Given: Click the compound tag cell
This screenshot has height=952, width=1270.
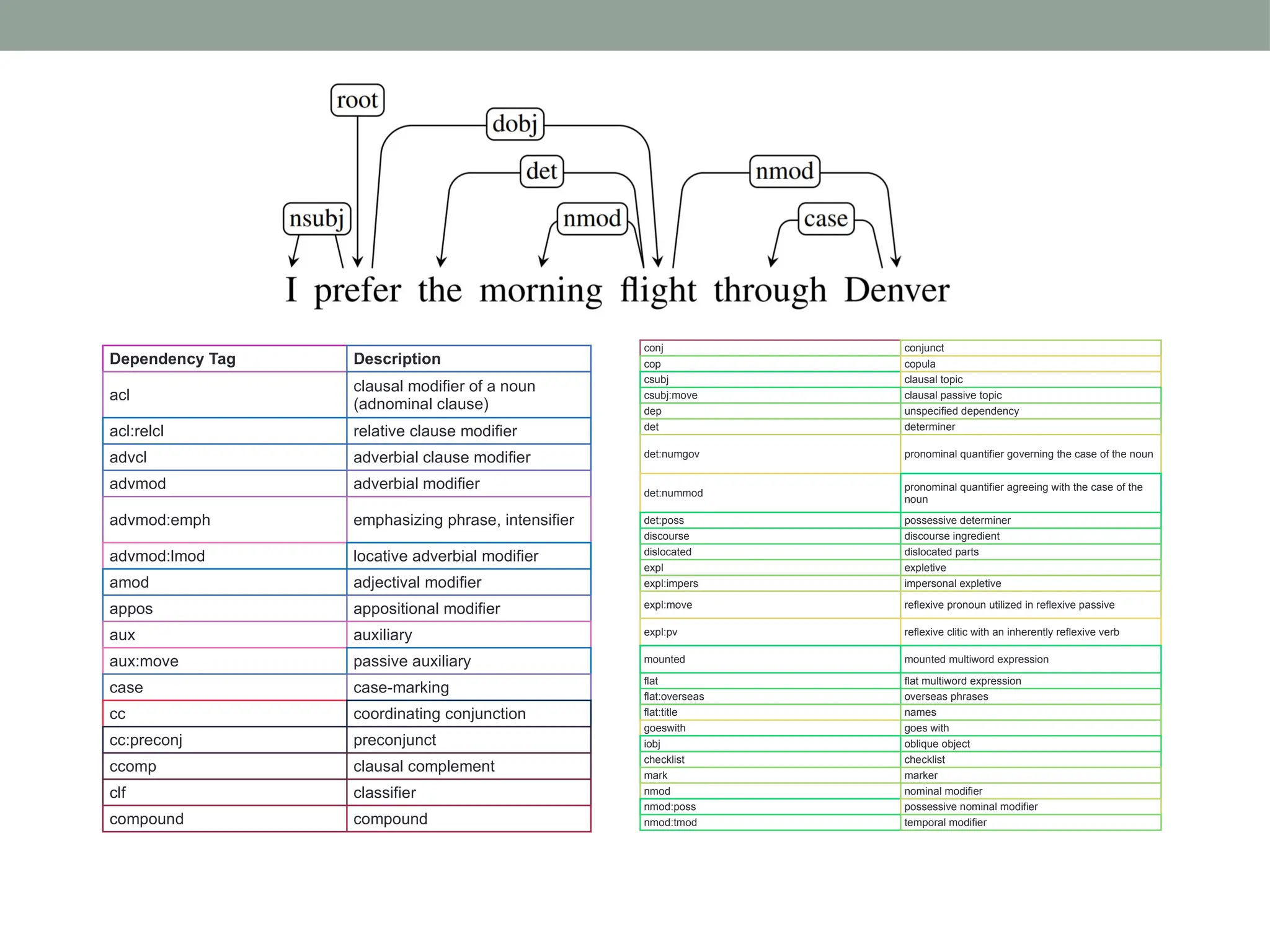Looking at the screenshot, I should (x=224, y=819).
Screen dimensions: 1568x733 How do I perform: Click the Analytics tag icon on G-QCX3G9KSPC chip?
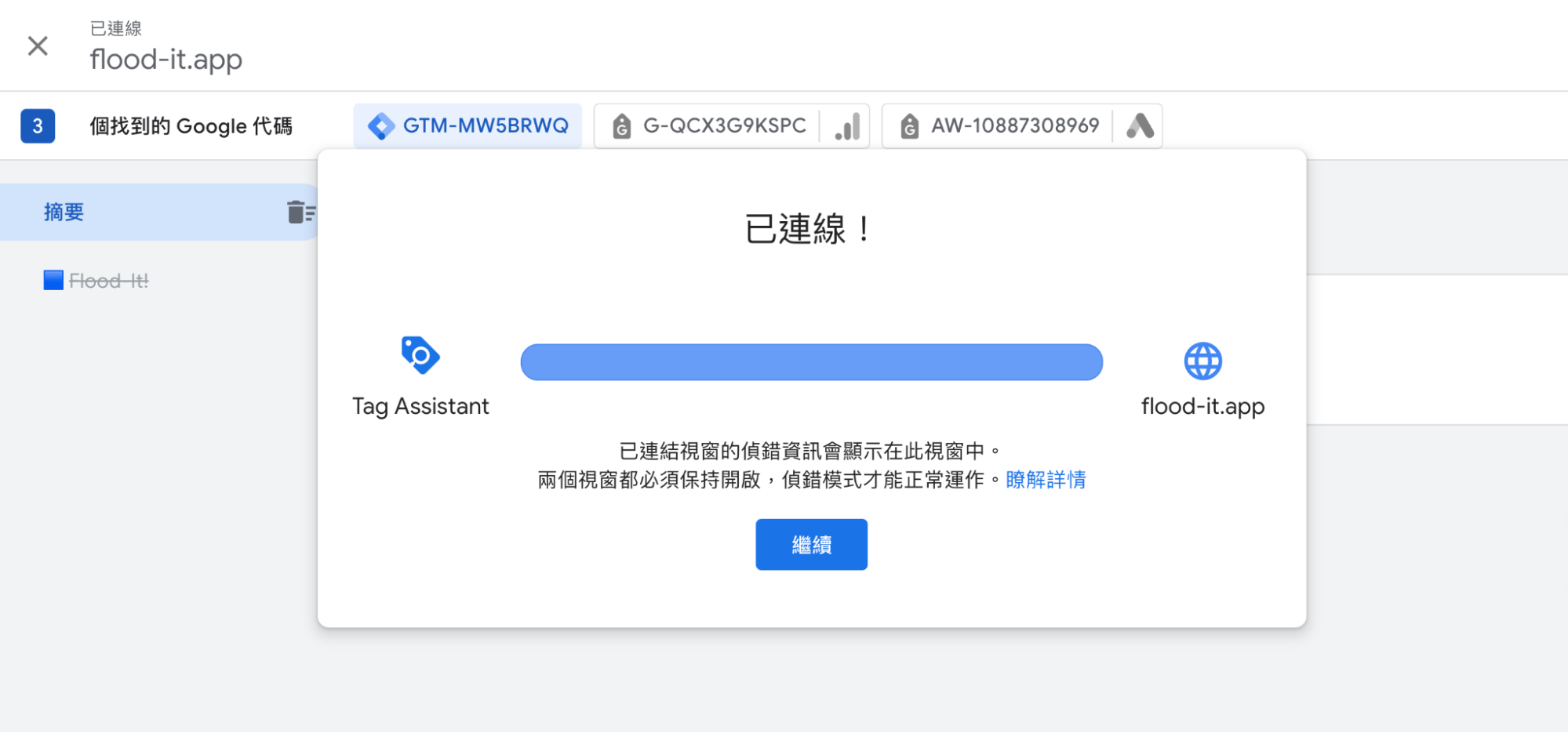click(622, 125)
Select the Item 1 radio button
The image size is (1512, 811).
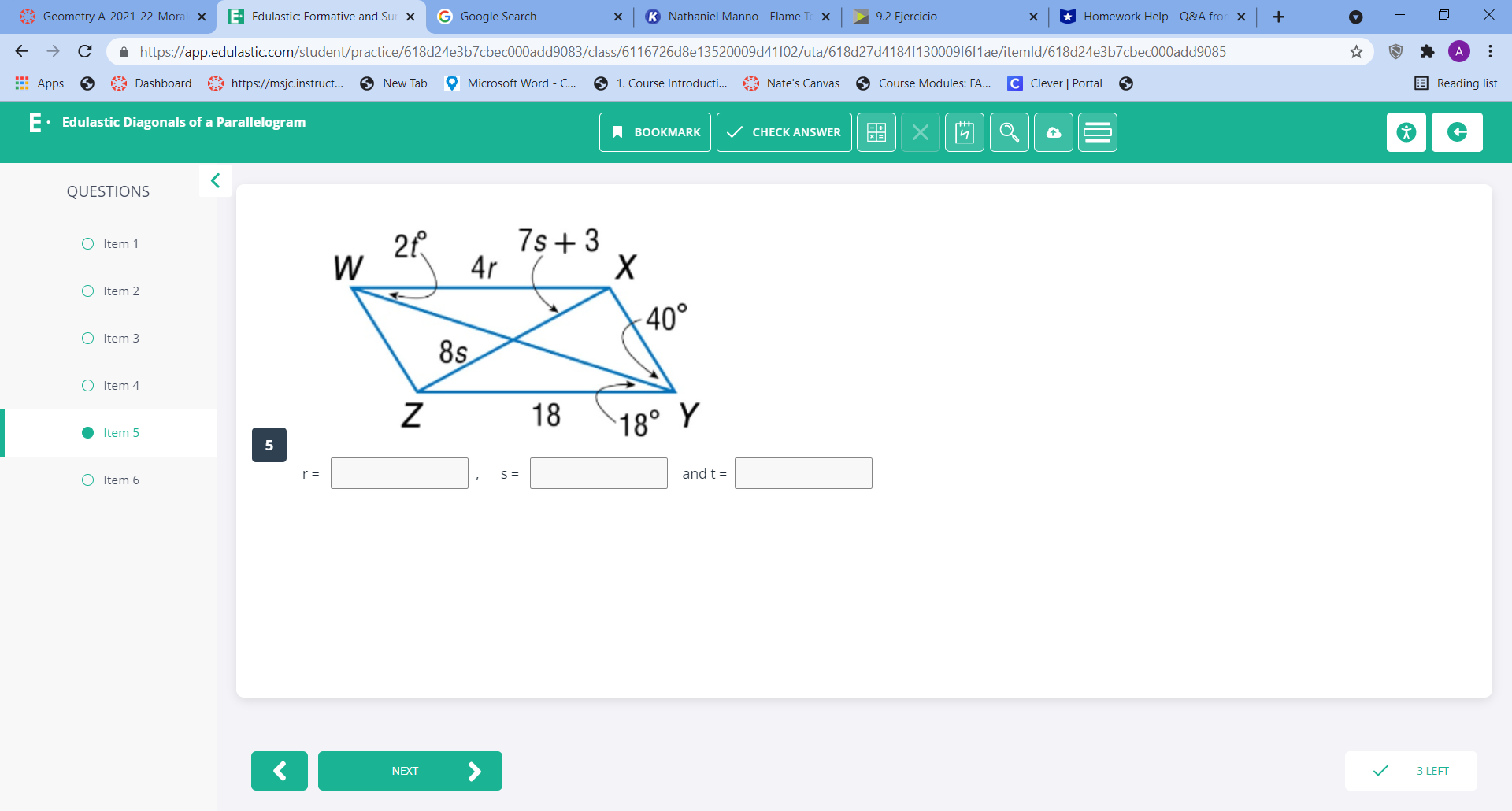click(87, 243)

▬▬▬▬▬▬

- Work to be completed -
Only exact duplicates of the lines from the one containing "Select the Item 1 radio button" through the final line of the entries, both included, are needed, with pictures left out.

- Exercise response -
Select the Item 1 radio button
The image size is (1512, 811).
click(87, 243)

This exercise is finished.